Task to complete:
Among the lines below, keep only those from the one containing "This screenshot has width=1043, height=752." through the one containing "Task: Click the zoom slider handle on map", and reproduce them exactly.

• • • •

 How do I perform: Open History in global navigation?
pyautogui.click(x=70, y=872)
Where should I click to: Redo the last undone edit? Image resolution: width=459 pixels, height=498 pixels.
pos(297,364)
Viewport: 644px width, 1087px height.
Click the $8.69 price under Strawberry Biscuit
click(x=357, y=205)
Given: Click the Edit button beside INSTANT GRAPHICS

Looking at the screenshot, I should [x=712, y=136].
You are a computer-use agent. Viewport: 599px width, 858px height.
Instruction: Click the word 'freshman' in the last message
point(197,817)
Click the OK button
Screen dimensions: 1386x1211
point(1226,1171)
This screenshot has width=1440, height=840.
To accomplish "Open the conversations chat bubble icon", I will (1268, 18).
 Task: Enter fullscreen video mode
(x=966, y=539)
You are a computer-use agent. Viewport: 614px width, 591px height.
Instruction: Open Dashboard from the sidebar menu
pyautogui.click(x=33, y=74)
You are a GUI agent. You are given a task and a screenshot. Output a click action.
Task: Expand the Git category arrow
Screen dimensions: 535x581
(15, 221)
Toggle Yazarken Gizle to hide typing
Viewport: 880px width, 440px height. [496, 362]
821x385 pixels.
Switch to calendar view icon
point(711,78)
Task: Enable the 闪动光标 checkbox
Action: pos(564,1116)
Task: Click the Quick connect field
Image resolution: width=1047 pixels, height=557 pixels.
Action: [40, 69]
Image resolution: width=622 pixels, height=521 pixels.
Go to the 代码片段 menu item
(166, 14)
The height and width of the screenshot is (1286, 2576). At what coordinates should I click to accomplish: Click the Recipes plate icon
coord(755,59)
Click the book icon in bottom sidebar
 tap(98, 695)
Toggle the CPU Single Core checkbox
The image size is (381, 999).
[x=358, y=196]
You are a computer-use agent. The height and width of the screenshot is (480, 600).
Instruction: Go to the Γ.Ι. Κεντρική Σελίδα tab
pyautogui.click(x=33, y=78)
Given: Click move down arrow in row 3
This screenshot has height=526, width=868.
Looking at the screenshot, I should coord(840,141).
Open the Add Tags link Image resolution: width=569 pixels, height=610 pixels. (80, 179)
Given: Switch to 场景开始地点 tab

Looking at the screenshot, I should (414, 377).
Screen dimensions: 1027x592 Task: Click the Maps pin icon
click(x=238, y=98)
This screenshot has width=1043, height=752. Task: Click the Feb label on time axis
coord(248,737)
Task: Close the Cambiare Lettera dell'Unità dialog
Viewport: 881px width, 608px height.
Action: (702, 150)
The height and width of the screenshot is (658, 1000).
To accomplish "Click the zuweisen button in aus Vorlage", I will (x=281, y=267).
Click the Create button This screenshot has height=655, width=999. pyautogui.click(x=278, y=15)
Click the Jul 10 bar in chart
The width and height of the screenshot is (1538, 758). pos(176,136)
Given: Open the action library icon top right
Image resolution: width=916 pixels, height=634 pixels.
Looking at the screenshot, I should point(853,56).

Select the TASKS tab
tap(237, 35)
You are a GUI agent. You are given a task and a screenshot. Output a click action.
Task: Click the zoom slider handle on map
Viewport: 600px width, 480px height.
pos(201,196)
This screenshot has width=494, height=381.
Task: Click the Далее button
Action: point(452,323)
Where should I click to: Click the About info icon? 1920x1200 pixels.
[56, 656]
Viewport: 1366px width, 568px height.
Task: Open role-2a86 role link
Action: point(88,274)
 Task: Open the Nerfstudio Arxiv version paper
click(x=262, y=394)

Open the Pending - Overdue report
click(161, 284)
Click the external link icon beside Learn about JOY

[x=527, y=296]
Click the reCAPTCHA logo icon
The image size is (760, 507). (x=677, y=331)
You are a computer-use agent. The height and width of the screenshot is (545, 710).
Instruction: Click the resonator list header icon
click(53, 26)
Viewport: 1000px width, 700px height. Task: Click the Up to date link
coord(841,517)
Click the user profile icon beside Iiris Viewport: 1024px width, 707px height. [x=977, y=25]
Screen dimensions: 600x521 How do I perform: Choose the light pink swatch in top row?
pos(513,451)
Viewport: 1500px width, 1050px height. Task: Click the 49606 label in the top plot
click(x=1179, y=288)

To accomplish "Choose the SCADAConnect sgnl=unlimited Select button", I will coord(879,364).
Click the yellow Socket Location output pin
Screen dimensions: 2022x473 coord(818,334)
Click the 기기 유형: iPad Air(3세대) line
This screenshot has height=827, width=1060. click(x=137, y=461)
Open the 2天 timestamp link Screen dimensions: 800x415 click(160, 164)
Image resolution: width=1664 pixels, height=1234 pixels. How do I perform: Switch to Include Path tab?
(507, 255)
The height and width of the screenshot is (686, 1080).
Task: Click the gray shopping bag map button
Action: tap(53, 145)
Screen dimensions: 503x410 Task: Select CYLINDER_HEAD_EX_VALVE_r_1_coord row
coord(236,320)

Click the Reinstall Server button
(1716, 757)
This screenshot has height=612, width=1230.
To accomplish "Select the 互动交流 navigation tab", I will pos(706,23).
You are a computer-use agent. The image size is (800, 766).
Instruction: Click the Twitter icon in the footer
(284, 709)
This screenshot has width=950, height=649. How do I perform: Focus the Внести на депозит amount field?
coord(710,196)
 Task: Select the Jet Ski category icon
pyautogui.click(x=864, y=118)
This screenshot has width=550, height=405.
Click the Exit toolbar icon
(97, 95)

• • • •

Result below:
This screenshot has width=1043, height=752. Task: Click the Feb label on time axis
coord(248,737)
Task: Close the Cambiare Lettera dell'Unità dialog
Viewport: 881px width, 608px height.
Action: (702, 150)
The height and width of the screenshot is (658, 1000).
To accomplish "Click the zuweisen button in aus Vorlage", I will (x=281, y=267).
Click the Create button This screenshot has height=655, width=999. pyautogui.click(x=278, y=15)
Click the Jul 10 bar in chart
The width and height of the screenshot is (1538, 758). pos(176,136)
Given: Open the action library icon top right
Image resolution: width=916 pixels, height=634 pixels.
Looking at the screenshot, I should point(853,56).

Select the TASKS tab
tap(237, 35)
You are a GUI agent. You are given a task and a screenshot. Output a click action.
Task: Click the zoom slider handle on map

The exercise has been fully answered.